> **AIM**
Reproduce word for word the stretch of the data below from the line containing "Where should I click to: Select the first slide" through the line containing "Action: click(x=61, y=196)", including both of those lines.

══════════

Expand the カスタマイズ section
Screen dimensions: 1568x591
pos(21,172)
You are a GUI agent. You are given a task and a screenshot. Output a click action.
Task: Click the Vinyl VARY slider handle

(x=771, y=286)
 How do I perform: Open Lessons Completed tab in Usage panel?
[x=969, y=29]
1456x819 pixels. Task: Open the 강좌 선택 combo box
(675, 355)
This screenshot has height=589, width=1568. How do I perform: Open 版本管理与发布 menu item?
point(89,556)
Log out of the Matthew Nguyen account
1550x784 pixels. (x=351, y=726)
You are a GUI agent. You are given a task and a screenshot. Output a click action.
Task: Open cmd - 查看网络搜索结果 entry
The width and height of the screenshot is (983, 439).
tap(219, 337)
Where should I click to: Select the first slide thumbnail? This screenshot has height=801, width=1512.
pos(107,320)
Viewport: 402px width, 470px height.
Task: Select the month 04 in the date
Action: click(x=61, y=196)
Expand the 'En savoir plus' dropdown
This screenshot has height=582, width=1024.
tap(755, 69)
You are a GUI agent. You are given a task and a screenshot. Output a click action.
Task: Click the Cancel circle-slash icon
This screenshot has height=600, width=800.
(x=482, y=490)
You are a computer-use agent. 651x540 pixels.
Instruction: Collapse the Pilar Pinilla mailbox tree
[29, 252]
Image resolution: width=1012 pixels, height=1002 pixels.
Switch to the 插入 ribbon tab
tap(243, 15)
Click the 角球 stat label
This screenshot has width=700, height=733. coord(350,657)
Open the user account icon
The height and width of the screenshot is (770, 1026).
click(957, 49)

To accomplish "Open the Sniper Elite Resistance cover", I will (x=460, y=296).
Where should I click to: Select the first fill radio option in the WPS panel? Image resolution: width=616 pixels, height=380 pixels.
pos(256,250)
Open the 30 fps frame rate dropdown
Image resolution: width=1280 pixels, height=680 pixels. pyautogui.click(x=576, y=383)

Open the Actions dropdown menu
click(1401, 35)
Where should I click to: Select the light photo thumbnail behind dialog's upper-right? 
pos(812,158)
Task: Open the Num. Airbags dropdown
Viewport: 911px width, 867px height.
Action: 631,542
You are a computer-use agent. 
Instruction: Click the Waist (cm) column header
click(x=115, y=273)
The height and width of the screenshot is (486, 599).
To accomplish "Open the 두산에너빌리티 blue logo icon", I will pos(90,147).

══════════

> **SOLVED EXERCISE**
Where should I click to: Select the first slide thumbnail? This screenshot has height=801, width=1512.
pos(107,320)
Viewport: 402px width, 470px height.
Task: Select the month 04 in the date
Action: click(x=61, y=196)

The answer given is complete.